陶磁器といわれるものは、大別すると「陶器」「磁器」「炻器」の3種類があります。特徴や種類を知れば、食器選びがもっと楽しくなりますね。今回は、産地ごとの特徴・種類とともに、陶磁器を長持ちさせるためのお手入れのコツについてご紹介します。

最終更新日:2024.9.27

目 次

陶磁器の種類と産地ごとの特徴とは?

主な陶磁器の産地

TOKYOGAS

陶磁器の産地は日本全国にあり、産地や種類によってその特徴は異なります。
「陶器」「磁器」「炻器」の3種類に分けて、それぞれの特徴についてご紹介します。

陶器

陶器

PIXTA

素地が不透光性で吸水性があり、たたくと低くにごった音がします。陶器には、粗陶器と精陶器があり、粗陶器の素地は粗く、有色粘土を主原料としたもので、楽焼や土鍋のようなものです。
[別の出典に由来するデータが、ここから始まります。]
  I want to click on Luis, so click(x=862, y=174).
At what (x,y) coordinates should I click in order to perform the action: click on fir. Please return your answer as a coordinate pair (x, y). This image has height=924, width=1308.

一方、精陶器の素地は白く緻密で、長石質や石灰質を高温で焼きしめてからうわ薬をかけてあるので、吸水はしません。西欧の陶器や多くの陶器がこのタイプです。

例)萩焼、益子(ましこ)焼、唐津(からつ)焼など。

磁器

九谷焼

九谷焼(PIXTA)

素地が緻密で、たたくと高い澄んだ音がします。吸水性はありません。透光性(太陽にかざすとわずかに光を通す半透明)があり、洋食器のほとんどがこれにあたります。

例)有田焼、九谷焼、清水(きよみず)焼、ボーンチャイナなど。

●ボーンチャイナとは

ボーンチャイナ

ボーンチャイナ


牛骨の入った透明性のある磁器です。これは18世紀末、英国において象牙色に模して作られたもので、薄クリーム色の落ち着いた色味が珍重され、その人気は現在に至っています。

炻器(せっき)

炻器

PIXTA

陶器と磁器の中間的なもので、陶器同様、不透明でたたくとにごった音がしますが、吸水性はありません。

例)信楽(しがらき)焼、備前(びぜん)焼、常滑(とこなめ)焼など。

備前焼は煮沸する!? 使い始めのお手入れとは?

使い始めのお手入れ方法

TOKYOGAS

洗剤で洗ってから使いはじめますが、それでも匂いが消えない場合は、たっぷりの水に入れて火にかけ、煮沸します。備前焼など、特に匂いの強い焼締めといわれる器は、水を替えてもう一度煮沸を繰り返すとよいようです。

貫入(網目のようなひび割れ)がある器は、使っていくうちに貫入に煮汁や茶渋が染み込み、色が着いてきてしまいます。これを防ぐには、米を加え、煮沸するのが効果的です。

異なった材質は重ねない! 陶磁器の収納のポイントとは?

重ねた陶磁器

PIXTA

普段使う茶碗や皿は重ねて収納しますが、陶器と磁器はもちろん、異なった材質や形のものは、一緒に重ねないようにします。

大切な器や頻繁に使わないものは、器と器の間に布か紙ナプキン、ペーパータオルをクッションとして挟んでおきます。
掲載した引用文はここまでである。